=== EXTRAITS DE DONNÉES ===
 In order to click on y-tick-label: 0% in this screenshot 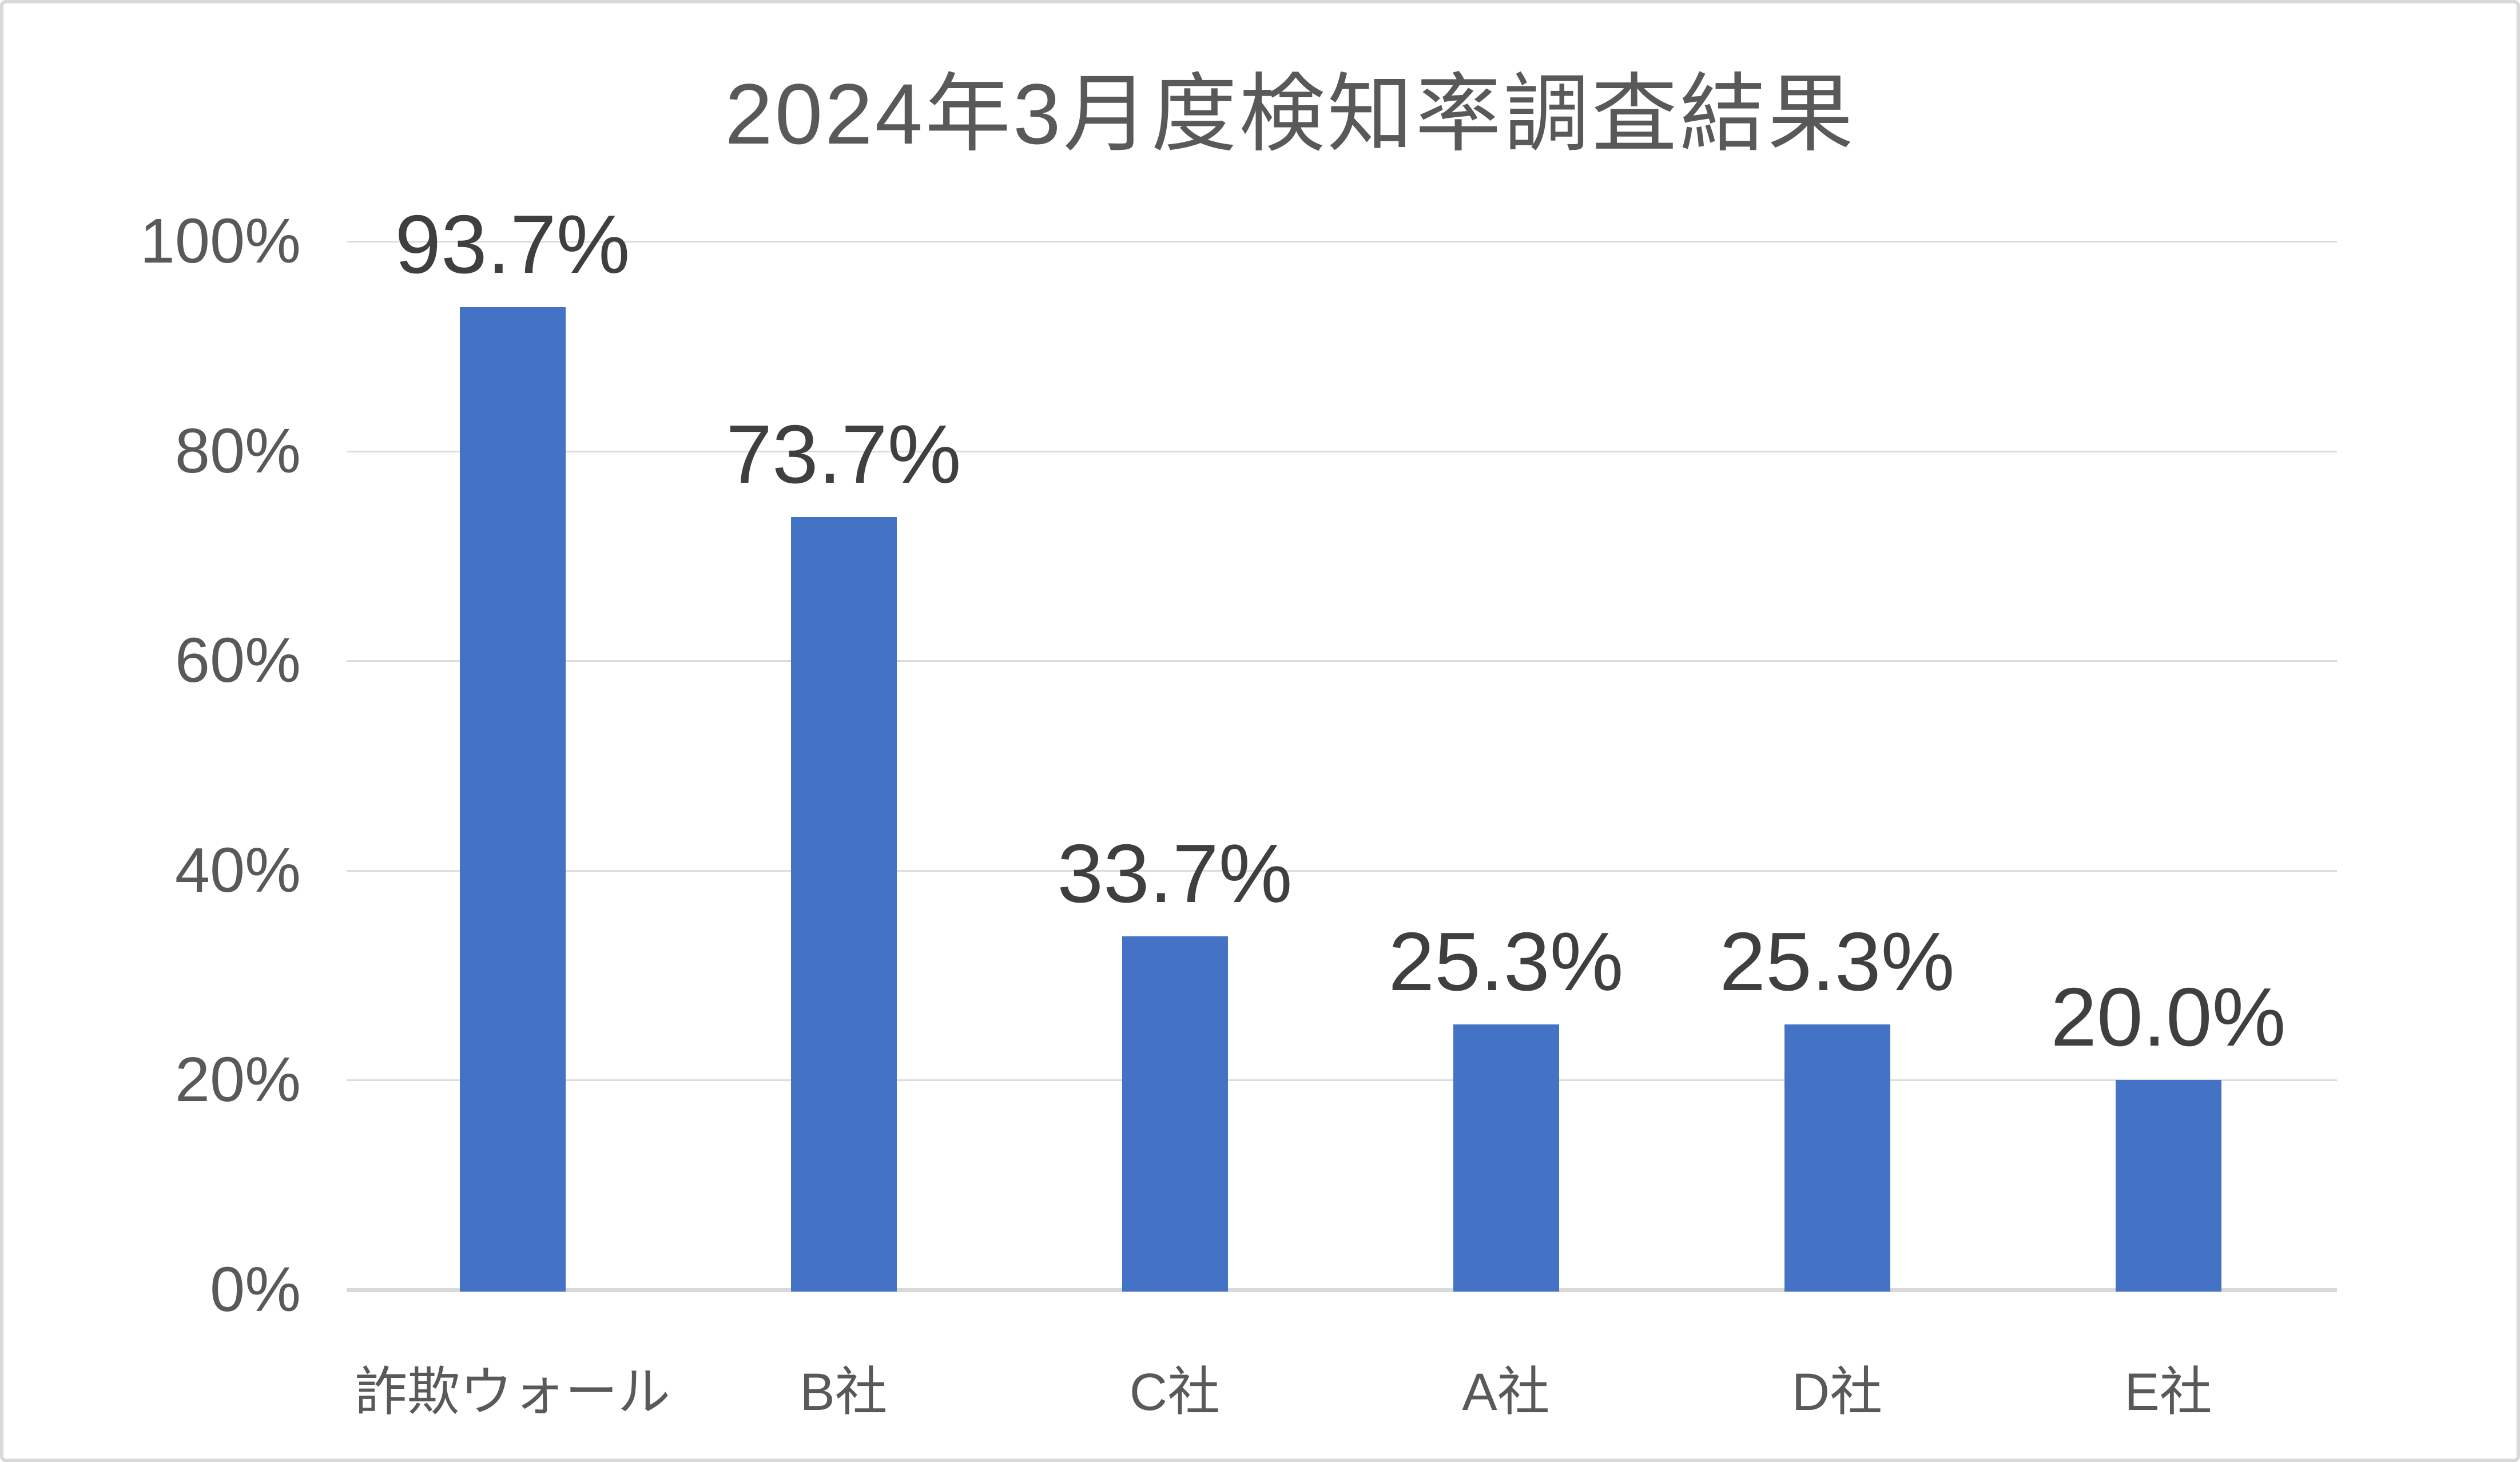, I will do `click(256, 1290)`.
===
=== EXTRAITS DE DONNÉES ===
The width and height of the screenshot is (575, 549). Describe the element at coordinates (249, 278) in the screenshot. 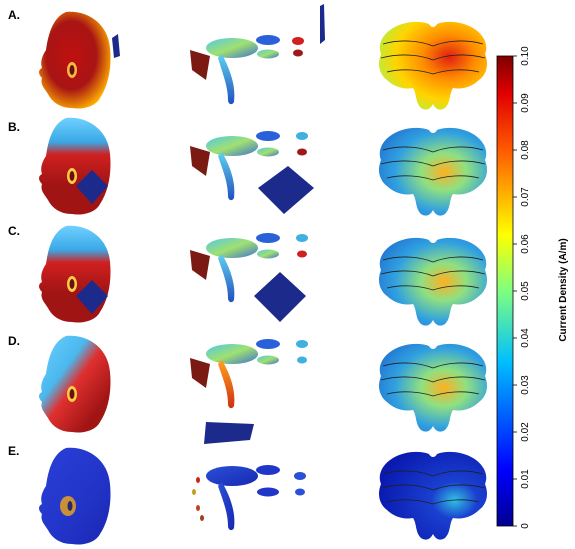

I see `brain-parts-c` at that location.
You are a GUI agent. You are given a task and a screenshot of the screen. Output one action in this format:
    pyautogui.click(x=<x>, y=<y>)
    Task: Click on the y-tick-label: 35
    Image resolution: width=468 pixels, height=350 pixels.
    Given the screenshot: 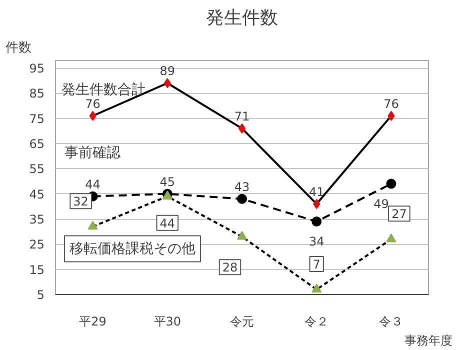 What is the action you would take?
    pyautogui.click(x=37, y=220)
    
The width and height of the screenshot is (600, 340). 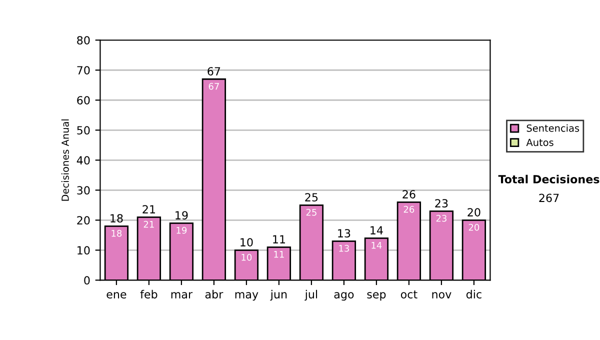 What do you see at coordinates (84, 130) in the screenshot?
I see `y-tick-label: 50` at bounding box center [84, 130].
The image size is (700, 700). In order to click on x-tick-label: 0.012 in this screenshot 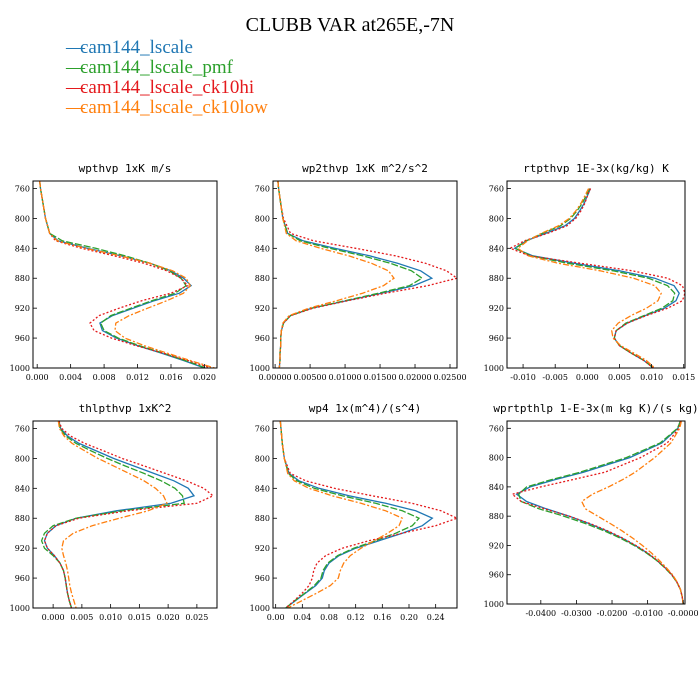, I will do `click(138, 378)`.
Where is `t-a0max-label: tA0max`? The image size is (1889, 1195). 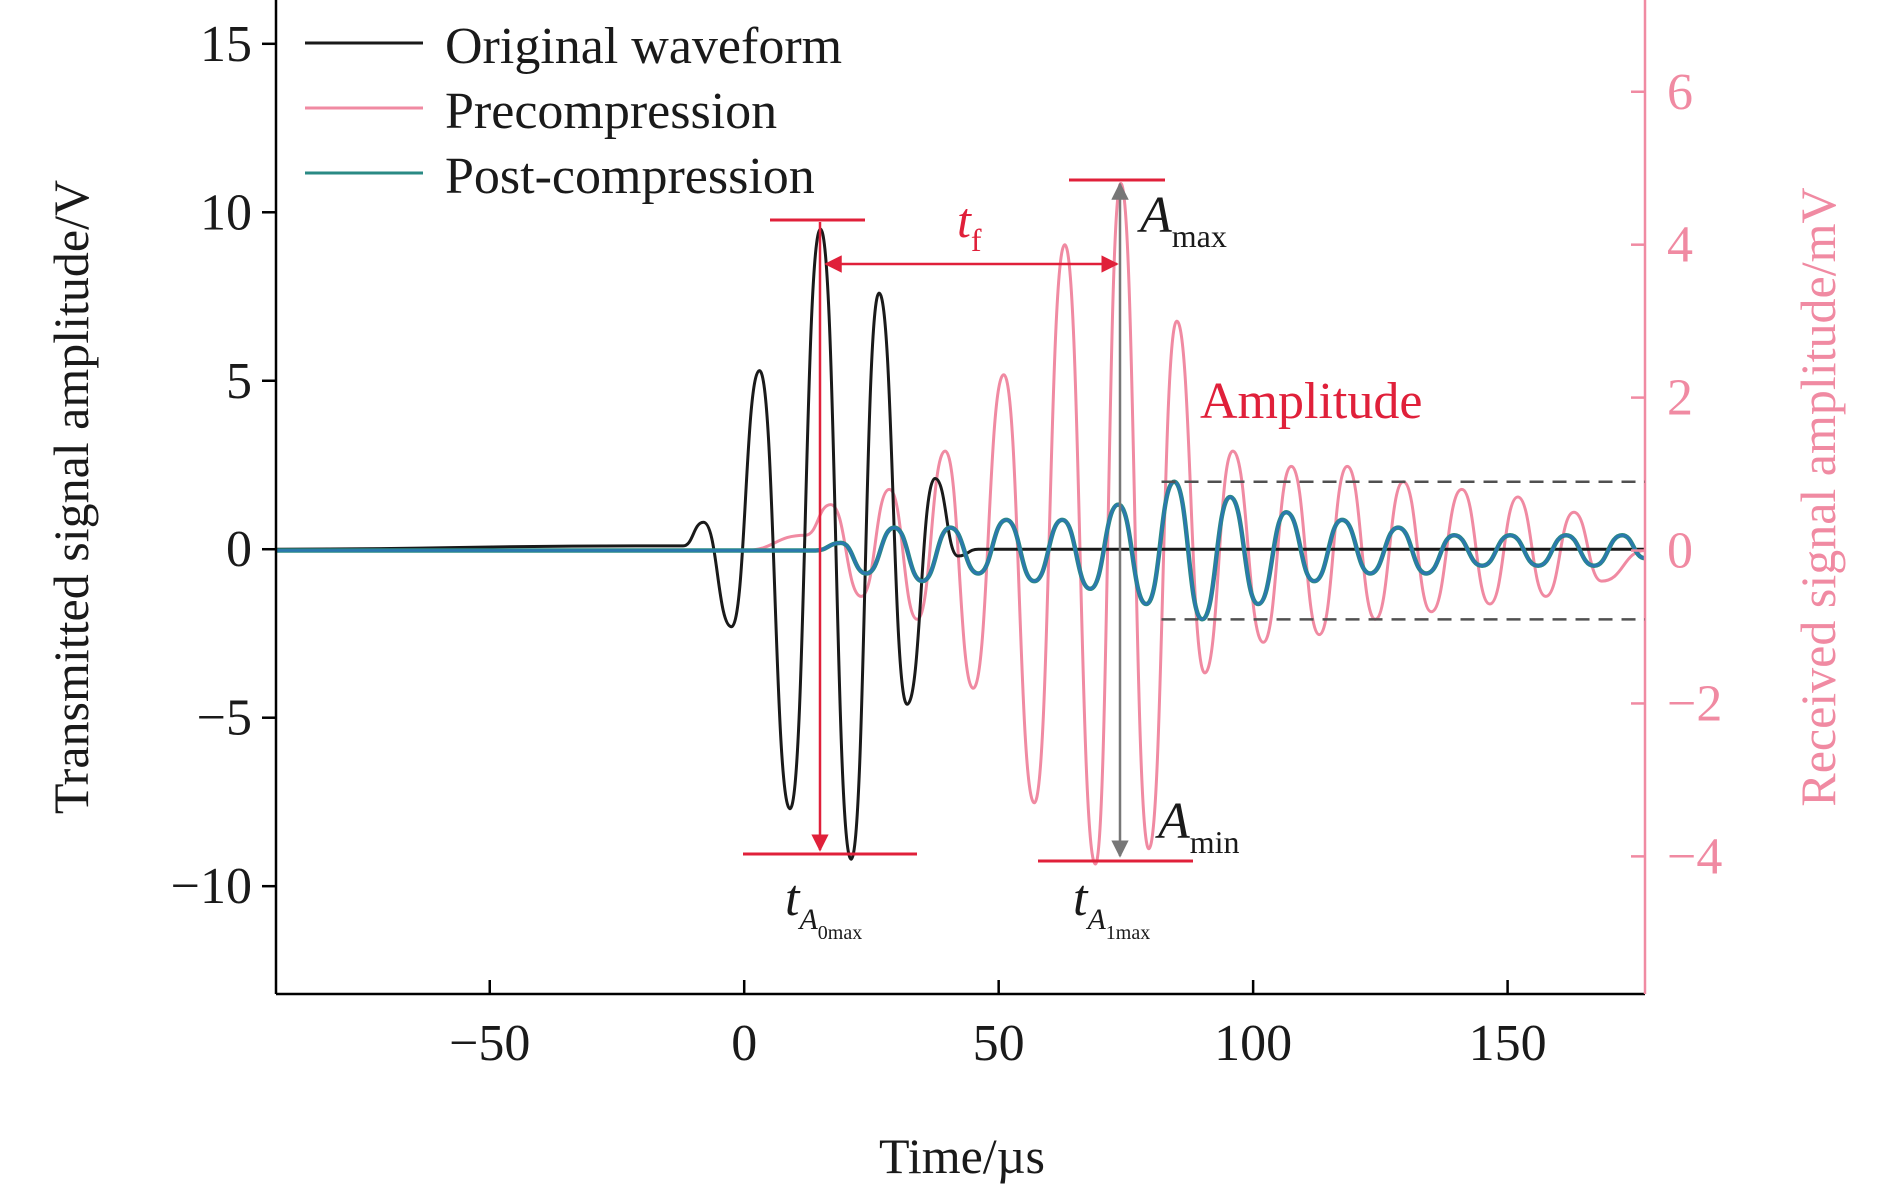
===
## CONSIGNE
Présentez en tableau Markdown les lignes allant de celle qui contient "The width and height of the screenshot is (575, 549)." jusqu'à celle qui contient "at that location.", les deux comprises, avec une colonne « Numéro » pour le rang et une colonne « Contenu » pour la ligne, en omettant les lignes vides. Laissez les images hors de la réponse.

## RÉSULTAT OBTENU
| Numéro | Contenu |
|---|---|
| 1 | The width and height of the screenshot is (575, 549). Describe the element at coordinates (249, 278) in the screenshot.  |
| 2 | I see `brain-parts-c` at that location. |